Richer by the Day
Ongoing ramblings about personal finance, and all related topics. If it has to do with money, it will be covered here.

Filed under Ads, Consumer Protection, Review

There will probably be a huge surge in interest in the Hyundai Assurance Program after its advertisement during the Superbowl.  Here’s an overview of the program and analysis of whether it’s worth considering.

How It’s Advertised:

Buy a new Hyundai and you can return it within a year if you lose your job with no impact on your credit rating.

Program Details from Hyundai:

Eligible Events to Return Your Vehicle

  • Involuntary Unemployment
  • Physical Disability
  • Loss of Driver’s License due to Medical Impairment
  • International Employment Transfer
  • Self-Employed Personal Bankruptcy
  • Accidental Death

Other Terms

  • You have to lease or finance the purchase through Hyundai
  • The covered event must happen in the first year
  • Your loan must be current and at least two payments must be made
  • If you have more than $7,500 in negative equity, you pay the difference

Analysis

The first feature of the program that strikes me is that in order to be eligible, you have to use Hyundai’s financing and only new cars are eligible.  So the two questions to ask yourself are 1) Should you buy a new car? and 2) Should you finance through the dealer?

One of the most repeated pieces of financial advice out there is that you should never buy a new car.  Since new cars cost more and depreciate so quickly compared to used cars, they are typically a very wasteful use of your money.  Even an almost new car, such as a certified pre-owned, is a better idea then a new one and the truly frugal minded always opt for an even older used car.  Still, some people are inclined to buy new.  If you’re hung up on a new car, the second question comes into play.  Conventional wisdom holds that paying cash for cars is the right way to go, but I’ve previously discussed that when it comes to new cars, paying cash can actually cost more.  Assuming you decide to finance the purchase, the real question to consider is how favorable the terms of Hyundai’s financing are compared to alternatives available to you.

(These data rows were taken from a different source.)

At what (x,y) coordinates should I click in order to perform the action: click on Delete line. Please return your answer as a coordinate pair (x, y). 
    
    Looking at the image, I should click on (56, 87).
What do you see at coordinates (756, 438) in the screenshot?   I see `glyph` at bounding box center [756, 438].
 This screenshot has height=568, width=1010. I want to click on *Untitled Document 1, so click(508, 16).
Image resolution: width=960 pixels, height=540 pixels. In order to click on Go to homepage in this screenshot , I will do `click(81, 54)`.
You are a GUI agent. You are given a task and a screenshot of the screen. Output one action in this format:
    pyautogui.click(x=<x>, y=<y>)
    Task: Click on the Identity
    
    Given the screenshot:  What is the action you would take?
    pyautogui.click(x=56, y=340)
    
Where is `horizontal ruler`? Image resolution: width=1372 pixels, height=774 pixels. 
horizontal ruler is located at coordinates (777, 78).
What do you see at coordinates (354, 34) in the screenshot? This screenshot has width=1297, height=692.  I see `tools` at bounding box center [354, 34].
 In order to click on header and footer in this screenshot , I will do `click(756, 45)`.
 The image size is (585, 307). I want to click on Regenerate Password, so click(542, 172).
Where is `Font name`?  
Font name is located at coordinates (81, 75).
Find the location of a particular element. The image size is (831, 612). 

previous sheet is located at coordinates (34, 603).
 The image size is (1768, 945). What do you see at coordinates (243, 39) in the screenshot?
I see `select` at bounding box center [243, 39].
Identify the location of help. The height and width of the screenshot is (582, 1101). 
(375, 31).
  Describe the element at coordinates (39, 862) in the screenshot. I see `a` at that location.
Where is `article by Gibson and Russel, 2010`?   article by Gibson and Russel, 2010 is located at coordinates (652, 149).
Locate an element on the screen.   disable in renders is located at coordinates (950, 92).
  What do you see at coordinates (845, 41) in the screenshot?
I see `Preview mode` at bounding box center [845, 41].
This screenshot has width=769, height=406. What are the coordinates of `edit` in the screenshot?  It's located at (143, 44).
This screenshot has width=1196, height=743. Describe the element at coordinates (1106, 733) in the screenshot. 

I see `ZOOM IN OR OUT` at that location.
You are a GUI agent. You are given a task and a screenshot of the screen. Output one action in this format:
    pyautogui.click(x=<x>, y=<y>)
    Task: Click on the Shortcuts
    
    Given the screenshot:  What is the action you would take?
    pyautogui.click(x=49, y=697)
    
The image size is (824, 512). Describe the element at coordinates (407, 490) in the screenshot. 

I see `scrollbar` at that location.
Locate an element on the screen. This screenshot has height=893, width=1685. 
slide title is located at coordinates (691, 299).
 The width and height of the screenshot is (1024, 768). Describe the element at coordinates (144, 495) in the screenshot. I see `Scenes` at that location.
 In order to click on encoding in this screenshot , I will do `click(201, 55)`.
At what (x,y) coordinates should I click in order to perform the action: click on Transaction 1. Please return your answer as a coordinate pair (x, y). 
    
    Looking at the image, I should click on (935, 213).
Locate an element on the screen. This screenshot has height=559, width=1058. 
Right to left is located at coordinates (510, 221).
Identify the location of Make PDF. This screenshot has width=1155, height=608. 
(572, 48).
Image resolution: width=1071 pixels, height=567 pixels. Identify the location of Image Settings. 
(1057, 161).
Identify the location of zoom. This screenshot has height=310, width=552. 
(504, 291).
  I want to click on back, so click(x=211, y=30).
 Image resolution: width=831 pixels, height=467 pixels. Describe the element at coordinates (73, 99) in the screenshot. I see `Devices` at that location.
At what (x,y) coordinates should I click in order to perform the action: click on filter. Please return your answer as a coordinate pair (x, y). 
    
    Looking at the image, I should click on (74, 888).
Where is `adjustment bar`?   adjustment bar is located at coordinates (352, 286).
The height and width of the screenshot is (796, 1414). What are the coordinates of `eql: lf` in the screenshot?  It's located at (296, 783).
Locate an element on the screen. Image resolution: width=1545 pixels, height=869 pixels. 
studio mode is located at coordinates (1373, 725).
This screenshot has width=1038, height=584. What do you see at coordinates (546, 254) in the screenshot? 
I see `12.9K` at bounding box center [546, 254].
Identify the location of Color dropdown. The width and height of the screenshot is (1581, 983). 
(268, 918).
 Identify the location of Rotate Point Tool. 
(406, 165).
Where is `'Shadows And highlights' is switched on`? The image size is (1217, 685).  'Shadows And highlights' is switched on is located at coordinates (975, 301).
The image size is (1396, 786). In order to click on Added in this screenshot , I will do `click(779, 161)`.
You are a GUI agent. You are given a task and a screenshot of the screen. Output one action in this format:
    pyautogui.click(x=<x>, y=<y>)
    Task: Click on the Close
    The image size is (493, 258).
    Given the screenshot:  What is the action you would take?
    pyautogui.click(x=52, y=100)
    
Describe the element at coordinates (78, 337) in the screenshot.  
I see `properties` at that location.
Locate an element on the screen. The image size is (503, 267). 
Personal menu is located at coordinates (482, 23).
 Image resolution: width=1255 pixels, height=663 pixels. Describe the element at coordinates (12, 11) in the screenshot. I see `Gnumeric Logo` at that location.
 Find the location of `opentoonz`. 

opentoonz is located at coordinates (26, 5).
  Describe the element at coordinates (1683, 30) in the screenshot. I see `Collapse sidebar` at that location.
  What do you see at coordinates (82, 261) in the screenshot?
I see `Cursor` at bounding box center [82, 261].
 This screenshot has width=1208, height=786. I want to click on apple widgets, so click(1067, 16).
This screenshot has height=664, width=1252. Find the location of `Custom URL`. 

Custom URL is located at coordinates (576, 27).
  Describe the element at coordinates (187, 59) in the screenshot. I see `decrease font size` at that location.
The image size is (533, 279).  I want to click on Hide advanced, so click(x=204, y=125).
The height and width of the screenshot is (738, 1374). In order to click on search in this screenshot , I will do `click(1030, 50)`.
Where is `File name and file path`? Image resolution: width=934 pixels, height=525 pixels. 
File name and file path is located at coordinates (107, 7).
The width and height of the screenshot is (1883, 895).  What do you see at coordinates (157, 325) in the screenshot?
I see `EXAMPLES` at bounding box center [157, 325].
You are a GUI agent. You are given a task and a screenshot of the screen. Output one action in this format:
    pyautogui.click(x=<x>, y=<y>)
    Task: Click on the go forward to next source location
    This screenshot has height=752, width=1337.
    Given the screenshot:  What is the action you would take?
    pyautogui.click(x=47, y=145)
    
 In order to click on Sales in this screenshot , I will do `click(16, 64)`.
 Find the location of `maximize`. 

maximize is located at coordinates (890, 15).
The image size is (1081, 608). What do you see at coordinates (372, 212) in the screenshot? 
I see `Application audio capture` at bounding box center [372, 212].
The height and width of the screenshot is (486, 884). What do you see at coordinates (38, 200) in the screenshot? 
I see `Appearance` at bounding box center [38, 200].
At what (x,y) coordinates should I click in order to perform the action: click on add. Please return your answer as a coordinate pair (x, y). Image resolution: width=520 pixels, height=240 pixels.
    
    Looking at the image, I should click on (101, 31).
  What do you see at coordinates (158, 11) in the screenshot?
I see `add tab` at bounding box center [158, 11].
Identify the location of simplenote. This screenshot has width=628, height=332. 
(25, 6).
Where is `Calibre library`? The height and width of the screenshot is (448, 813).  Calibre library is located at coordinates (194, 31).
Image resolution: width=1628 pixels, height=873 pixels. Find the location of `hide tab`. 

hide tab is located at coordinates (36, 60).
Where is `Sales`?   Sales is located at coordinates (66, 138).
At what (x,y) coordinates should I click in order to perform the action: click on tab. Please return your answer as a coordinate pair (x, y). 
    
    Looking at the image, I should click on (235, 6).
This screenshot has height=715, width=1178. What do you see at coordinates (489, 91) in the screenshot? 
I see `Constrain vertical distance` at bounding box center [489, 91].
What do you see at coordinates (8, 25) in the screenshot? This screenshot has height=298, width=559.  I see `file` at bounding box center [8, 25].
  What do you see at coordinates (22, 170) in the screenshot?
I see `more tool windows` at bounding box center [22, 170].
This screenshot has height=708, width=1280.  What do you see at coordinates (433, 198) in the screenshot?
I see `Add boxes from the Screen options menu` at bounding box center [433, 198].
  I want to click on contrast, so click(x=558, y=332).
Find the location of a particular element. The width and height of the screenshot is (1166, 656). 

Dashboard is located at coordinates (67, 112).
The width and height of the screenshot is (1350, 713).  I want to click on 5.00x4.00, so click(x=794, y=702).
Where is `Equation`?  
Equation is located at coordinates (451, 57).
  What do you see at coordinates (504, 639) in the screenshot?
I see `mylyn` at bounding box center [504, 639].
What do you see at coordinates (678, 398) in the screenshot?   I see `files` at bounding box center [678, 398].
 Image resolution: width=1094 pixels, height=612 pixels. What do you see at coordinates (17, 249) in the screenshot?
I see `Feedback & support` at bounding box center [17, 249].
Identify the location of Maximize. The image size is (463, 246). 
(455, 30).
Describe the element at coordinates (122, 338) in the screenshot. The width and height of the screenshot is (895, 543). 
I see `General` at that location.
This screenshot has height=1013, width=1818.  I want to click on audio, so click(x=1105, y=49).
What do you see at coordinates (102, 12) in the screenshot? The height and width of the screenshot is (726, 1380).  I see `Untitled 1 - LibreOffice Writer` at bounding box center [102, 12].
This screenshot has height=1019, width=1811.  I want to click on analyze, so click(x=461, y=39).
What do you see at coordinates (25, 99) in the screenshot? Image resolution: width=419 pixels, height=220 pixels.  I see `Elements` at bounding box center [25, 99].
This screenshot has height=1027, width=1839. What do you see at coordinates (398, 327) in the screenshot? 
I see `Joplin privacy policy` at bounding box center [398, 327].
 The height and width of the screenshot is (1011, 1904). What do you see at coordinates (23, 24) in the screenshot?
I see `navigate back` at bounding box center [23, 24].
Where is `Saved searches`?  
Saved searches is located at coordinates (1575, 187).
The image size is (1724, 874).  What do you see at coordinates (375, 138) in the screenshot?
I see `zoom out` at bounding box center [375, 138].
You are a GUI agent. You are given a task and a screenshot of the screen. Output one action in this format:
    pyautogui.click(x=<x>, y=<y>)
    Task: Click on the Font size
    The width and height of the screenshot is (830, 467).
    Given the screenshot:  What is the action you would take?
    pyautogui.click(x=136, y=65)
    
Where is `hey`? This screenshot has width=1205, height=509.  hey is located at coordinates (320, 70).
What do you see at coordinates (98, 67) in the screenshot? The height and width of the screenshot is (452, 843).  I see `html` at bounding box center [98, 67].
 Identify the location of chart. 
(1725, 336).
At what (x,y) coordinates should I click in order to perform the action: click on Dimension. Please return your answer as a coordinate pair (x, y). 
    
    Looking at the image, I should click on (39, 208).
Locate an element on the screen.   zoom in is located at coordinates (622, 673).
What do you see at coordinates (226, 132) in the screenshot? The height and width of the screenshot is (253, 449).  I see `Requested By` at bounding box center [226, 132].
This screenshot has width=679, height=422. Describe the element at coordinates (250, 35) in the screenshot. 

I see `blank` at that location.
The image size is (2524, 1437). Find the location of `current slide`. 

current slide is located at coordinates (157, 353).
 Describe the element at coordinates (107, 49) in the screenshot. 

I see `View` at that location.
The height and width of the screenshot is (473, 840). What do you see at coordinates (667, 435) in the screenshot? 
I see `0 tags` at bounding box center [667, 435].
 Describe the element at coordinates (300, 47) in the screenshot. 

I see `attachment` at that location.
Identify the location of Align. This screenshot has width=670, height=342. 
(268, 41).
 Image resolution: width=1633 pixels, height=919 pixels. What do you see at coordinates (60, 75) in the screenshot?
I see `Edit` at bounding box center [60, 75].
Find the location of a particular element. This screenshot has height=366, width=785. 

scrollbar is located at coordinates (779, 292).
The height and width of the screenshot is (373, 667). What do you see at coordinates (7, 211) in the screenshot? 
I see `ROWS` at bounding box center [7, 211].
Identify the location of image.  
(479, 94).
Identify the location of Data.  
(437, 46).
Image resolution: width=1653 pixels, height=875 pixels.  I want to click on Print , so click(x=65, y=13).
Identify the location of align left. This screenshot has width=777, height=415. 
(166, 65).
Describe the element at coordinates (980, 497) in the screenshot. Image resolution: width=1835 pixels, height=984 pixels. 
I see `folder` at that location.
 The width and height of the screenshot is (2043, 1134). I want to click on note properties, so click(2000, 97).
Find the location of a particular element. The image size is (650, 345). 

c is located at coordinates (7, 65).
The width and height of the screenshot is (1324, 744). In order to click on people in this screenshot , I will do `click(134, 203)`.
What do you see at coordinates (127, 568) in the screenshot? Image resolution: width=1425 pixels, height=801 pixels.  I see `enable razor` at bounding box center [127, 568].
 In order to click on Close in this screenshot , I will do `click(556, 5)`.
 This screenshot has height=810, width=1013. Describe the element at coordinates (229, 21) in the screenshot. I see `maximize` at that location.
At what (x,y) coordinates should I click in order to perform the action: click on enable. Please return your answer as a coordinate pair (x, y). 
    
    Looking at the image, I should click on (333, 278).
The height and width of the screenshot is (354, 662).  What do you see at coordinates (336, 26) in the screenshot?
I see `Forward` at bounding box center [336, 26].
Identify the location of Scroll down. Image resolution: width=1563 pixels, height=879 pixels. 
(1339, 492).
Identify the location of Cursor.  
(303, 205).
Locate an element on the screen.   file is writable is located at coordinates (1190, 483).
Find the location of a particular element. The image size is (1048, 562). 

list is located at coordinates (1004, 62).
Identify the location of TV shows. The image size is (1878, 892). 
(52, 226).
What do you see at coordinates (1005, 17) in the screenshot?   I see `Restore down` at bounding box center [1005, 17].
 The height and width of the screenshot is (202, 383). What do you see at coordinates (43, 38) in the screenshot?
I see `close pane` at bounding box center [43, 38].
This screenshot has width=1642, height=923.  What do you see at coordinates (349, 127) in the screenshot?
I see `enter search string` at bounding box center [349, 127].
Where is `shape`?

To help place a value on the ability to return the car, it’s important to consider its limitations.  The qualifying event must happen within the first year, and you have to be current on your loan and have made at least two payments.  So practically, the window of the event occurrence is really between months 2-12.  The program covers up to $7,500 in negative equity.  To get a sense of the negative equity at 2 and 12 months, I priced a new 2008 Hyundai Sonata on Kelly Blue Book.  It reported that customers were typically paying $21,636 for a new 2008 Sonata (4-door SE automatic).  I then looked up the trade-in value for the same car in excellent condition with 2,000 and 12,000 miles.  I assumed that normal use, or lease terms amount to 1,000 miles a month or 12,000 a year.   With 2,000 miles the value was $12,975 and with 12,000 miles it was $12,225.  Using these numbers, you would have negative $8,661 and $9,411 in equity respectively.  The portion of your payments that applied to principal would have slightly reduced these numbers, depending on your loan terms.  Even so, the roughly $1,160 and $1,900 in negative equity above $7,500 would be due when turning in your car.  Coming up with this money might be extremely difficult, or a low priority if you just lost your job.  Also remember that you’ll have to purchase a replacement car.

The Bottom Line

Like so many car dealer incentive programs, the Hyundai Assurance Program is a nice benefit if you were planning to purchase an eligible car anyway, but isn’t worth going out and buying a Hyundai just because of the program.  If you are attracted to the program because there’s a good chance that you’ll lose your job in the next year, ask yourself whether you should be buying a new car to begin with.  The people who will benefit the most from this program are those who never expect to use it and are simply eligible for it because they happen to meet all of the program rules.  If an event triggers their eligibility, they will be able to consider whether or not it makes sense to take advantage of the program at that time.